Set down every record below exactly as it stands, leaving out the pictures.
The input below:
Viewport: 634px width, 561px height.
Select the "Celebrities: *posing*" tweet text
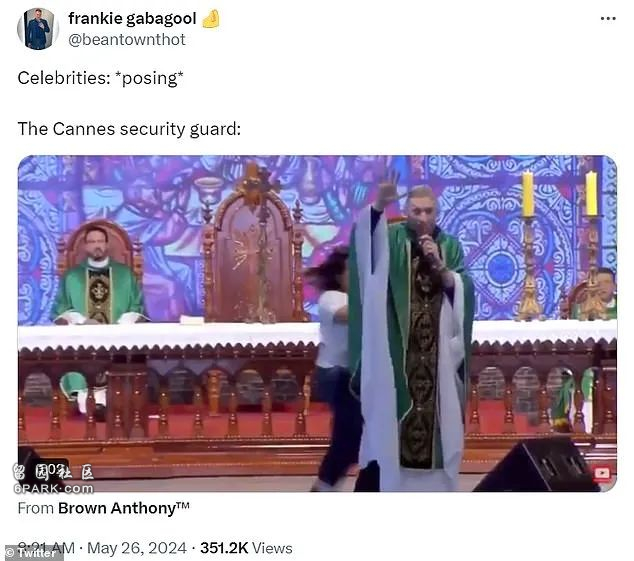click(100, 78)
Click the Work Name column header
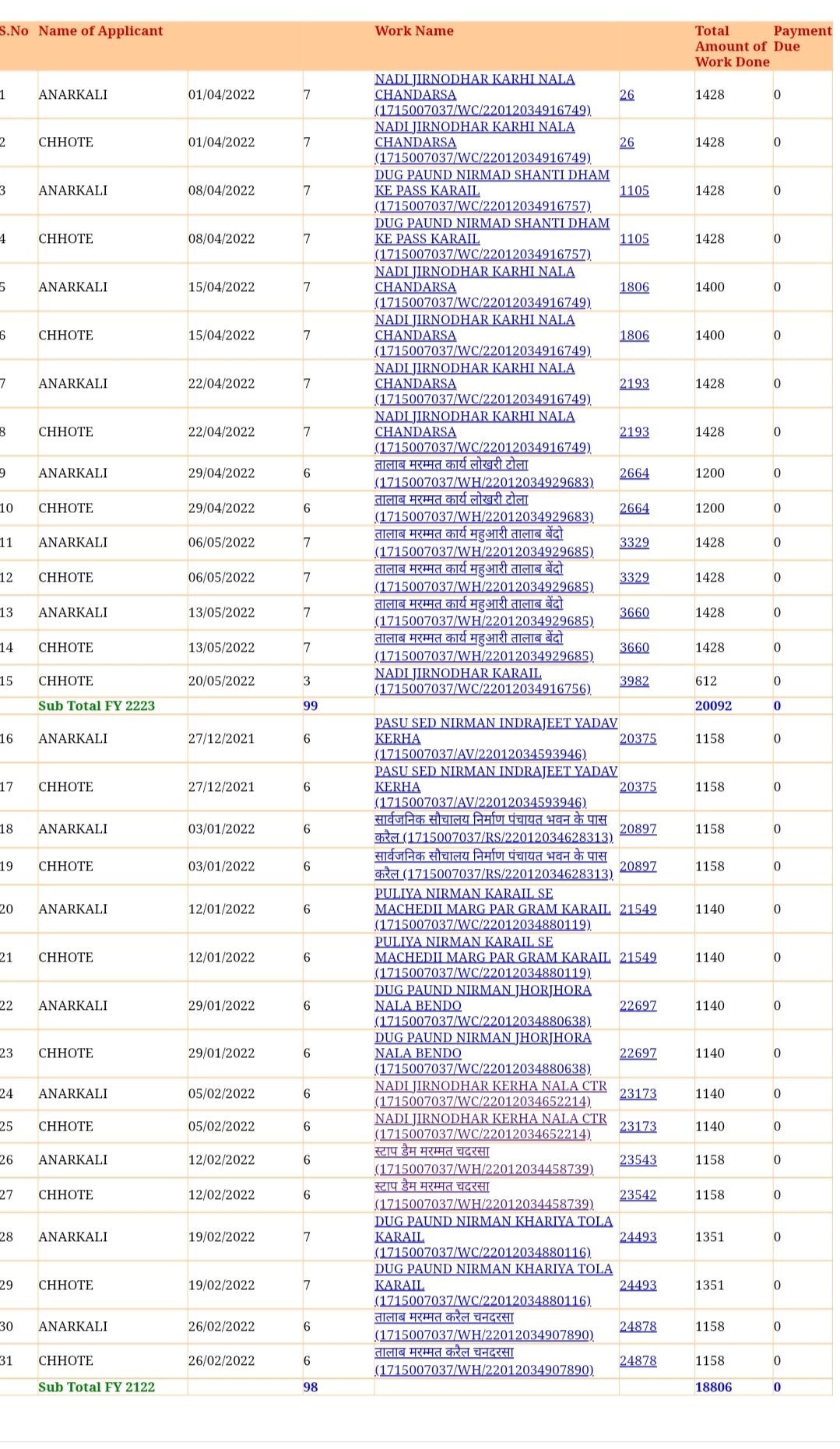 pyautogui.click(x=414, y=31)
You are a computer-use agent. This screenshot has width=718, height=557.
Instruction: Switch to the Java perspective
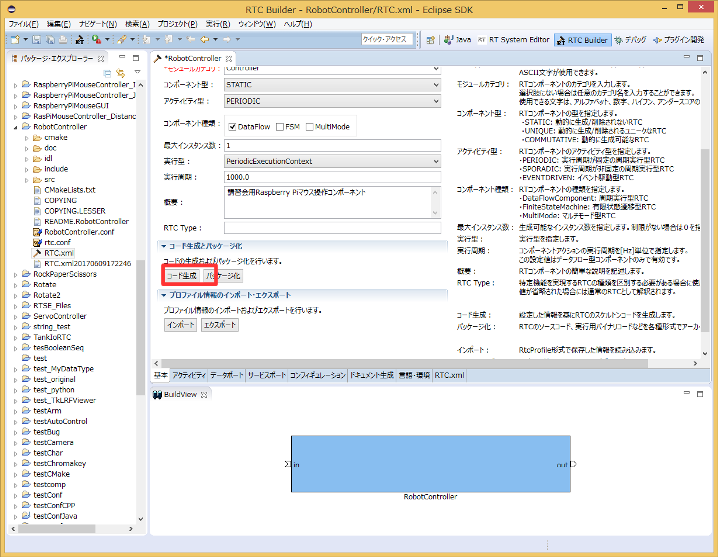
End of The input.
> **Your solution**
Viewport: 634px width, 561px height.
Select the "Celebrities: *posing*" tweet text
click(100, 78)
Click the Work Name column header
 pyautogui.click(x=414, y=31)
You are a computer-use agent. This screenshot has width=718, height=557.
Instruction: Switch to the Java perspective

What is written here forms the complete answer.